TEXT SHOWN »

In Cordóba, the second largest city in Argentina, there is a library of forbidden books. Thirty years ago one risked harassment if caught handling any of the hundreds of books now lining the walls of the library. As in the novel The Name of the Rose, one might even have risked being killed. The library is housed in an abandoned prison and concentration camp known as D2, where, during the latest dictatorial military regime, people were tortured and killed. It is situated right next to the Cathedral just a stone’s throw from the San Martin Square, which constitutes the city center. Every day thousands of pedestrians pass by the rather bland building unaware of the fact that it has recently been used as a notorious prison.

COLLECTED MATERIAL »
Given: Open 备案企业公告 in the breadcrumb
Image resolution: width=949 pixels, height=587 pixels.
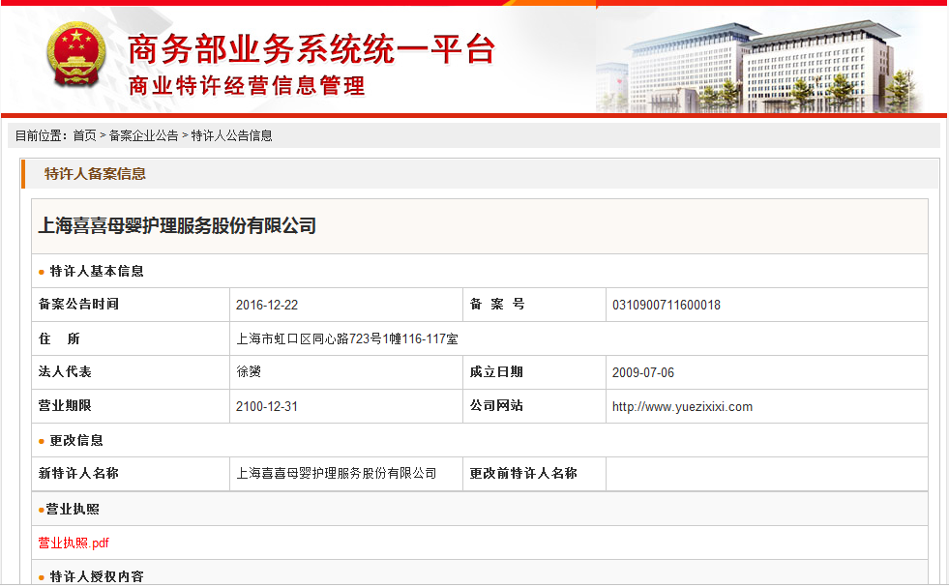Looking at the screenshot, I should 143,136.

TO DO »
1 - From the passage on the Córdoba library of forbidden books, list every place it refers to by a capitalized name.
2 - Answer these about the passage on the Córdoba library of forbidden books:
(a) How many years ago did handling these books risk harassment?
(b) What building is the library situated right next to?
(c) What constitutes the city center?

ANSWERS »
1 -
Cordóba
Argentina
D2
the Cathedral
San Martin Square

2 -
(a) Thirty years ago.
(b) The Cathedral.
(c) The San Martin Square.